L’océan Indien et la Corne de l’Afrique ont attiré nombre de passants. Des voyageurs, des artistes, des commerçants, des trafiquants… et un «vieux pirate» dénommé Henry de Monfreid.
L’image est trouble. Trafiquant d’armes, de haschich et de perles. Opiomane. «Vieux pirate» selon l’écrivain Joseph Kessel qui s’inspirera d’ailleurs de son existence dans son roman Fortune carrée tout comme le dessinateur Hergé dans Le Crabe aux pinces d’or.
«Chef adoré de son équipage mais mari et père très peu attentionné» dixit l’académicien et écrivain de Marine Jean-François Deniau. Abd el Haï («l’esclave du vivant») pour les habitants d’Abyssinie.
«C’est un personnage à mille coudées au-dessus de l’image du pirate qu’il avait lui-même accréditée » écrira Daniel Grandclément, son biographe.
Ecrivain de ses propres aventures, Henry de Monfreid (1879-1974) le deviendra finalement tardivement. Enfance et adolescence à la Franqui dans l’Aude. Echec aux classes préparatoires. Henry enchaîne alors une kyrielle de petits boulots.
Il devient tour à tour vendeur, planteur ou chauffeur. A 27 ans, il devient chef de service, responsable de la récolte de la crème à la Société Laitière Maggi puis chimiste. Premier coup de tête deux ans plus tard.
Il achète sa propre ferme à Melun afin de produire et de commercialiser lui-même son lait. Première faillite. Divorce avec sa première compagne. Le jeune trentenaire largue les amarres. Direction l’Afrique et sa Corne.
D’abord négociant en café et en cuirs, Henry se lasse vite. L’appel du large ? Du gain ? C’est sur son boutre sillonnant la mer Rouge qu’il mènera désormais ses affaires. Se succèdent des croisières avec de drôles de cargaisons, à la barbe des voisins Anglais, tout comme des missions d’espionnage.
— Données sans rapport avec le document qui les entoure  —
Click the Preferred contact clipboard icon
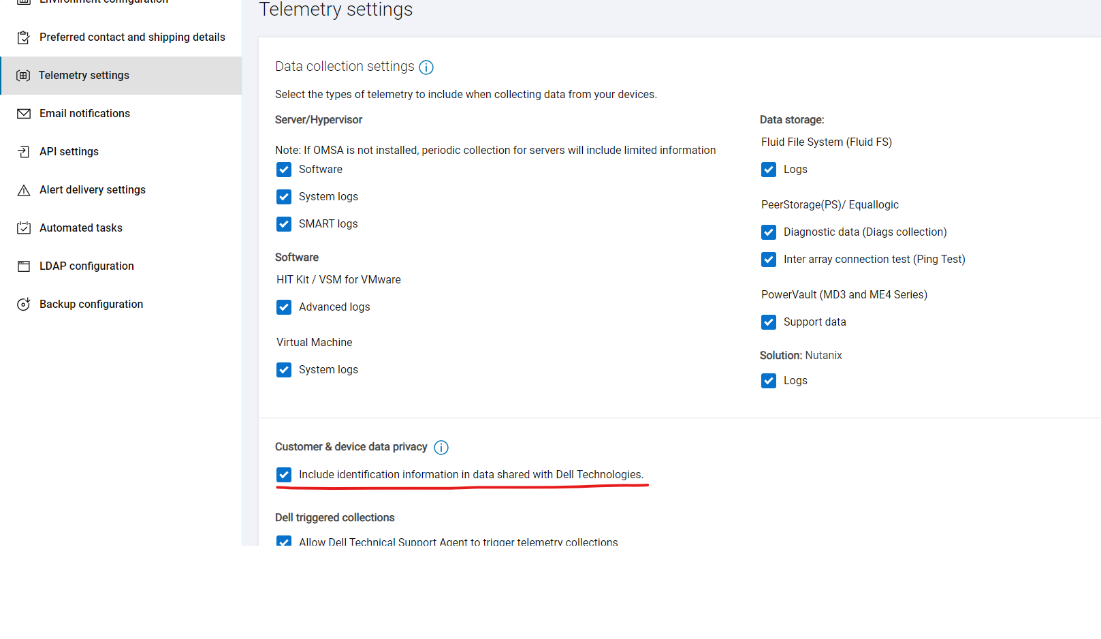 (24, 37)
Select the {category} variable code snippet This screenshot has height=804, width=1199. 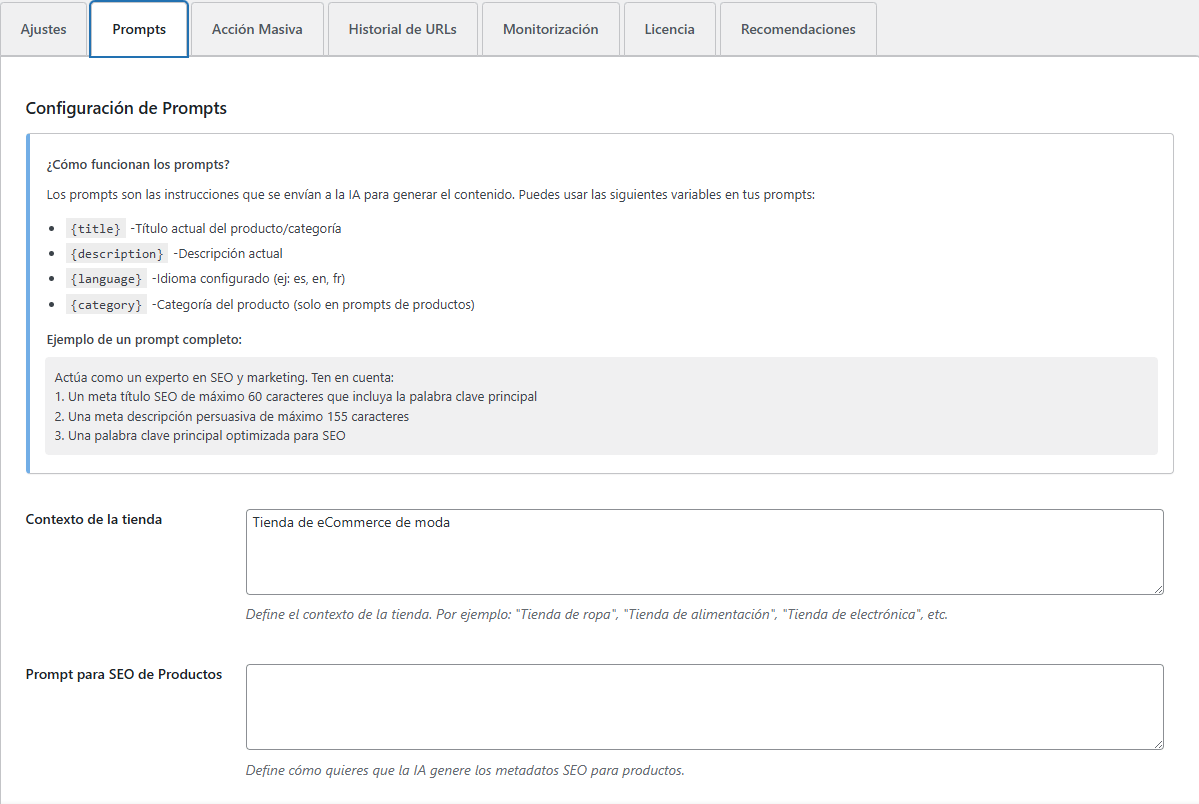pos(106,303)
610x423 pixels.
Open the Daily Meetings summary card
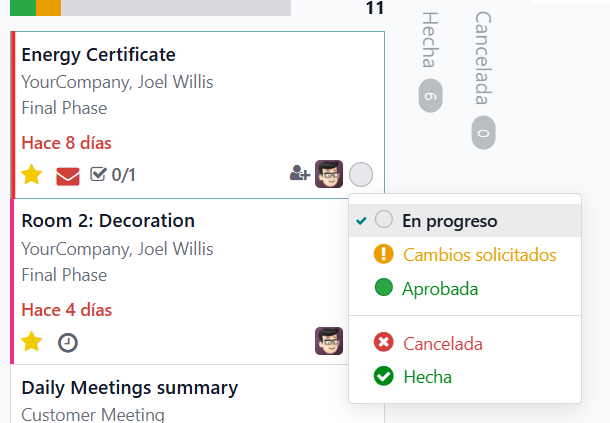click(x=198, y=394)
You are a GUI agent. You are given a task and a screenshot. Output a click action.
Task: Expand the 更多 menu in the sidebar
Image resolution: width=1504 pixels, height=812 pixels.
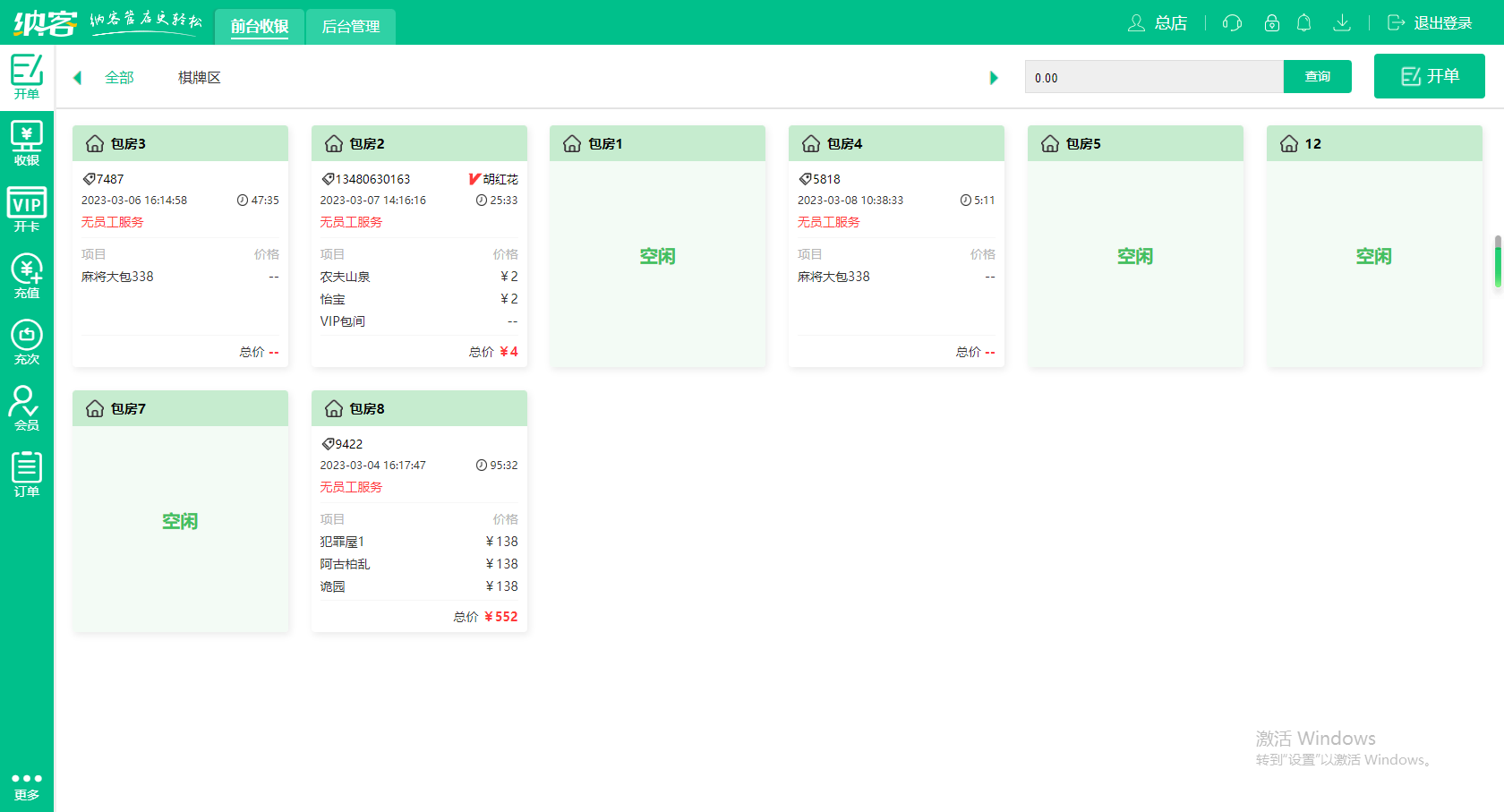(27, 785)
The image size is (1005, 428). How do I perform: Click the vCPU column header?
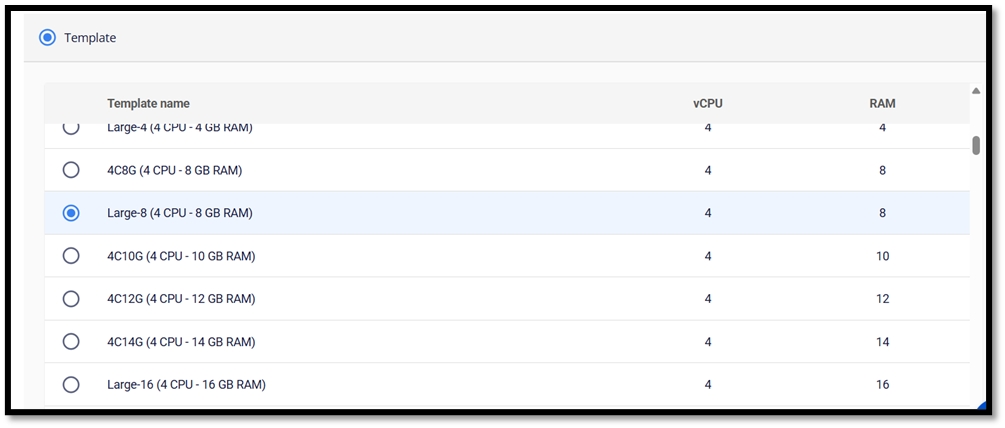coord(707,104)
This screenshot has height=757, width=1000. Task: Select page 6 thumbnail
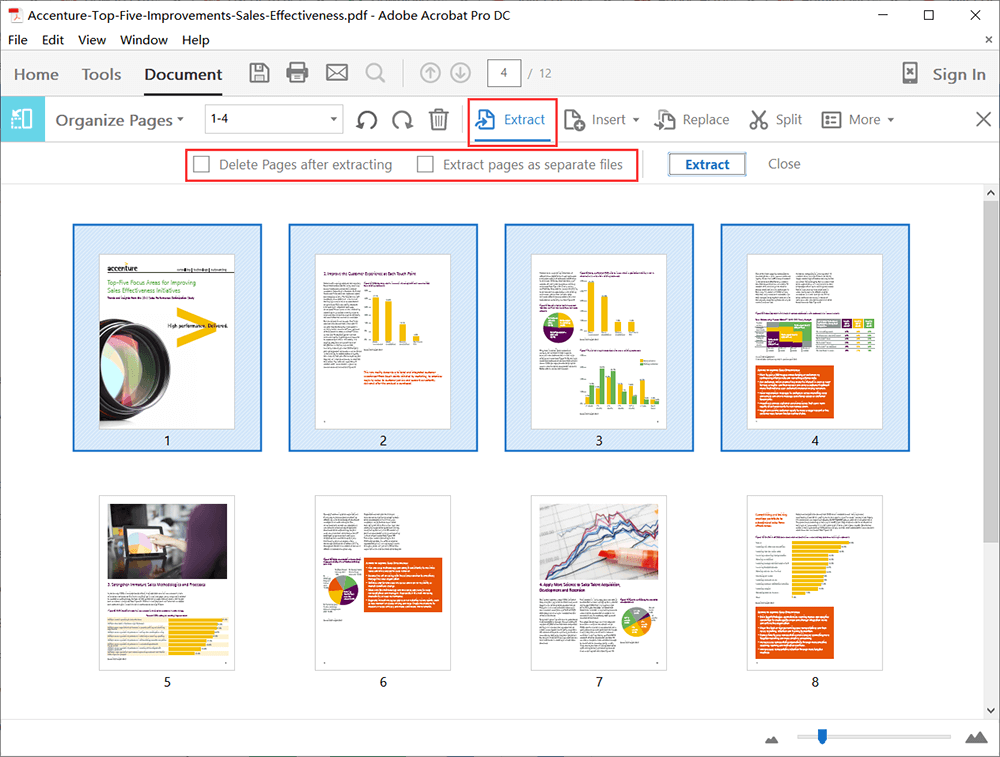pyautogui.click(x=383, y=582)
Enquêtant sur le trafic d’esclaves, l’écrivain-reporter Joseph Kessel le pousse à publier ses écrits. Succès immédiat avec Les secrets de la mer rouge paru en 1931. Suivront 73 livres, traduits en plus de 12 langues dont le Russe et le Chinois.
À la différence d’autres conteurs, tout ou presque est vécu par Henry de Monfreid. Ce que lui reprocheront certains.
Suite à des connivences avec les Italiens, il est emprisonné par les Anglais. Durant la seconde Guerre mondiale, c’est au Kenya qu’il résidera en liberté surveillée avec sa seconde épouse.
Retour en France en 1947. Il s’installe dans l’Indre. A Ingrandes. L’artiste dépareille. C’est souvent vêtu d’un pagne, chaussé de sandalettes et coiffé d’un turban qu’il se rend chez l’épicier local pour peser ses têtes de pavots et les diviser en doses journalières.
Bons princes, les autorités tolèrent alors la consommation de stupéfiants d’artistes «non conventionnels». Inspiré, l’incroyable Henry continue de créer.
Il peint, il joue du piano, et surtout il écrit jusqu’à son décès à l’age de 95 ans. A Obock ou dans le Golfe de Tajoura, son empreinte paraît inoxydable.